Top of mind is certainly this month’s retirement of local gal, made good, BC’s own Mme. Justice Beverly MacLachlan, Canada’s longest-serving Chief Justice of Canada. She had a remarkable and illustrious career rising from humble beginnings as a small town single practitioner in northern British Columbia to the pinnacle of the legal firmament. Her legacy is too broad to be adequately summarized in a simple blog piece but certainly the decisions she crafted will shape our country for many years to come

This year, for the first time ever, British Columbia had the distinction of having three Attorneys General during the year, as Andrew Wilkinson briefly replaced Suzanne Anton as AG, in the dying days of the Clark government, before the NDP finally formed government and appointed David Eby to the post. If it’s any consolation, at least all three are lawyers, whereas Shirley Bond who previously held the post for two years, was not. ( and it showed)

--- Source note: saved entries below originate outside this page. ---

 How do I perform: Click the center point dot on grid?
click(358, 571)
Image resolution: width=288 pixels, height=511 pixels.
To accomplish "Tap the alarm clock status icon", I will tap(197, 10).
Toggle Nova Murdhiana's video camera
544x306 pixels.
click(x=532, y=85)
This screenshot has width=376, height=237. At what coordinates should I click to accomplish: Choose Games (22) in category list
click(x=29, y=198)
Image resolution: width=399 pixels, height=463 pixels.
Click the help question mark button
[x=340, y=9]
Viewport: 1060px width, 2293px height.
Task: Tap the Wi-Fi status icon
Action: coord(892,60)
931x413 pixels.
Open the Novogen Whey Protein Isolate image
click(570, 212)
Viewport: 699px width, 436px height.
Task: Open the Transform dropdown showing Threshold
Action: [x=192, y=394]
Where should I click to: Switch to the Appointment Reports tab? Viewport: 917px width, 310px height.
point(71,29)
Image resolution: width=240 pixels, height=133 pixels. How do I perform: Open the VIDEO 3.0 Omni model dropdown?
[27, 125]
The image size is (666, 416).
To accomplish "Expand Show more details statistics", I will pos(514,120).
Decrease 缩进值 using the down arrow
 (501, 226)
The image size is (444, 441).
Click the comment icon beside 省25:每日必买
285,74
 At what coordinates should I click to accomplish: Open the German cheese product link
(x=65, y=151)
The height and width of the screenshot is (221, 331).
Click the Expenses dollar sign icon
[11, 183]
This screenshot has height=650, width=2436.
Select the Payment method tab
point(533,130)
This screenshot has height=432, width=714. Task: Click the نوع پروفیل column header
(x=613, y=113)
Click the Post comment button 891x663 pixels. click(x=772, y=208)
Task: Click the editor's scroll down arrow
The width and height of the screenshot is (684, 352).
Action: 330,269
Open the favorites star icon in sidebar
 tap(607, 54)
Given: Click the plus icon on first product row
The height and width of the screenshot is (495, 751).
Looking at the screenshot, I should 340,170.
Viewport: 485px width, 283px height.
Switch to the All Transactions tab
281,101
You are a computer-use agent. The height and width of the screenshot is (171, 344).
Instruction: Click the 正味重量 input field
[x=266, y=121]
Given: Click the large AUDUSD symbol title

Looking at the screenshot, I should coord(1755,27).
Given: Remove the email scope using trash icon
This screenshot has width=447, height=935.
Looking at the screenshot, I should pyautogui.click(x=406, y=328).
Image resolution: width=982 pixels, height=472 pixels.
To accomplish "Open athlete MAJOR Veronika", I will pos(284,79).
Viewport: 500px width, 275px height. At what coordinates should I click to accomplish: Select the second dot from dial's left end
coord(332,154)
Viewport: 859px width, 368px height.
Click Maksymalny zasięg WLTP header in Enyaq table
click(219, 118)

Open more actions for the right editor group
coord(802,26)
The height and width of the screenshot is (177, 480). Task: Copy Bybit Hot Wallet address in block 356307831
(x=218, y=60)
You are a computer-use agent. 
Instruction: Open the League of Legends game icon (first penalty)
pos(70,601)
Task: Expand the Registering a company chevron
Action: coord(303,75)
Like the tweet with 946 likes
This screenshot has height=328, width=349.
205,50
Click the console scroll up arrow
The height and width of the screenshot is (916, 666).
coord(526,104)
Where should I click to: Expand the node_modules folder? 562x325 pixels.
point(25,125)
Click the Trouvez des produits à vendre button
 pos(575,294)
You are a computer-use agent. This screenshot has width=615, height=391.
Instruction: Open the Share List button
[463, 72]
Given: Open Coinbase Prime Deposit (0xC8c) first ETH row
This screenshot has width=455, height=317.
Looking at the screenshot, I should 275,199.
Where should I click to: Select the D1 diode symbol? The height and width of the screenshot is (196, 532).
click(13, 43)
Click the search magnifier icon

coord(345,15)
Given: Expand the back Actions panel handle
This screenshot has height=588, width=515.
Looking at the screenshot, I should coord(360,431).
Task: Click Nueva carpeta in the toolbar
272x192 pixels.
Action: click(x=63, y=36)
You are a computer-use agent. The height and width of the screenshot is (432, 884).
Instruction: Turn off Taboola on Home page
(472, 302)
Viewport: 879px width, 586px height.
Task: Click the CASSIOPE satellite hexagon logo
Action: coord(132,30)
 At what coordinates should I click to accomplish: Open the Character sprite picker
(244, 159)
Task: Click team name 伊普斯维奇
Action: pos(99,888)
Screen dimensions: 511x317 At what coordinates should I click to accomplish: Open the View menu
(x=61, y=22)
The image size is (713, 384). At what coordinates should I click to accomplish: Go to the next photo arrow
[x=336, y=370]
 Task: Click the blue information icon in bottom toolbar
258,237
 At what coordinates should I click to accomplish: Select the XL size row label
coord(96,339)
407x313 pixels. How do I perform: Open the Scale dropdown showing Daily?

I’m not sure which of our Attorneys General got the happy task of announcing the construction of a new Abbotsford Courthouse, but it was certainly welcome news. Anyone who practices in the Fraser Valley knows how sorely needed it is, and not just for the courtroom facilities it will offer but also for the establishment of another Supreme Court registry, to take some of the load off the overworked New Westminster and Chilliwack registries.

Speaking of new courts:  in a bold foray into the world of online dispute resolution BC has created an entirely new court – the Civil Dispute Resolution tribunal. It is interesting that we have heard next to nothing about this shiny new court since it launched in 2017. That may in part stem from the fact that lawyers aren’t allowed to participate in court proceedings except in exceptional circumstances. It’s just possible that lawyer-less courts don’t work nearly as well as the pundits predicted.

Many of our existing courts are  often de-facto lawyer less courts, simply due to the high cost of the representation. The government has been systematically strangling the legal aid system for a number of tears, and lack of funding reached a tipping point in 2017, after the Liberal government once again ignored the legal aid system in its budget with . The Single Mothers Alliance  commencing  a class-action lawsuit against the government.

While this was going on the Law Society of British Columbia had far more weighty matters on its mind- the existence in its lobby of a bronze statue of Sir Matthew Bailey Begbie, the Province’s first Judge. Sir Matthew once hung six native chiefs whose warriors had murdered a number of settlers, and so apparently having a statue of him in the Law Society building is now offensive to First Nations and therefore politically incorrect.  I suppose the Benchers are merely trying to be modern and keep up with  the Law Society of Upper Canada which this year decided to finally join Confederation by changing its name to the Law Society of Ontario.

In fairness LSBC did tackle one thorny issue this year. It was the application for accreditation as a law school by Trinity Western University.  Initially accredited, a backlash of opinion from the  membership, concerned about TWU’s infamous non-inclusive charter forced a referendum, and ultimately, a reversal of the decision, leading in turn to the matter wending its way through the BC court system, and ultimately to the Supreme Court of Canada , where the  case was argued last month.

Lastly, there was a fair bit of movement  on the Supreme Court of British Columbia bench in 2017, with 12 new judges being appointed . Sadly this matched exactly the number of judges retiring during the year,  still leaving the court with 10 vacancies, and an ever growing trial wait list.

And that folks, is the year that was, in the legal profession.